People don't pay much attention to the news.

We make this point regularly when asked, for example, how the situation in Ukraine will affect the November election. It almost certainly won't. The Russia-Ukraine-Crimea story is a complex one that requires a news consumer to engage deeply in the subject matter. And, to be honest, the average news consumer in the United States is a headline-reader -- at best. A new study by the Media Insight Project, an initiative of the AP-NORC Center for Public Affairs Research and the American Press Institute -- the entire thing is enlightening about how we consume (and don't consume) news -- affirms this fact.
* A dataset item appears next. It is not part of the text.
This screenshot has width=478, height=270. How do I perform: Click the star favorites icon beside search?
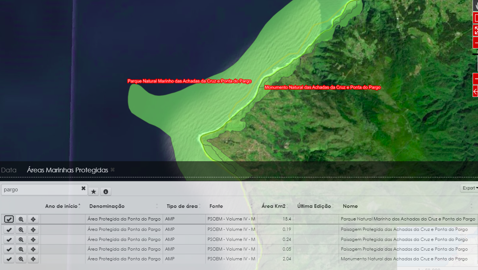coord(94,192)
Here are the key sentences from the study:

Fewer Americans invest additional time into following the news more in-depth. The survey asked people about going in-depth for news two different ways. It asked whether people generally tried to get news in-depth on any subject in the last week. It also asked, when they recalled a breaking news story they followed in the last week, whether they had tried to find out more about it after initially learning of it.
Overall, 41 percent of Americans report that they watched, read, or heard any in-depth news stories, beyond the headlines, in the last week. Slightly more people, 49 percent, report that they invested additional time to delve deeper and follow up on the last breaking news story they followed.
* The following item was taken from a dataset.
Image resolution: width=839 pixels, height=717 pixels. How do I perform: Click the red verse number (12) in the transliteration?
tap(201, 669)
So, roughly six in 10 people acknowledge that they have done nothing more than read news headlines in the past week. And, in truth, that number is almost certainly higher than that, since plenty of people won't want to admit to just being headline-gazers but, in fact, are. Here's that breakdown in chart form:

The lesson for politicians and those who cover them? The more complex an issue, the less likely it is to break through with a public that really consumes news via headlines and not much else. It's also a reminder that simple messaging is almost always the most effective. "Hope and Change." "Compassionate Conservative."  Easy to remember. Fits on a bumper sticker. Or a headline.

Loading...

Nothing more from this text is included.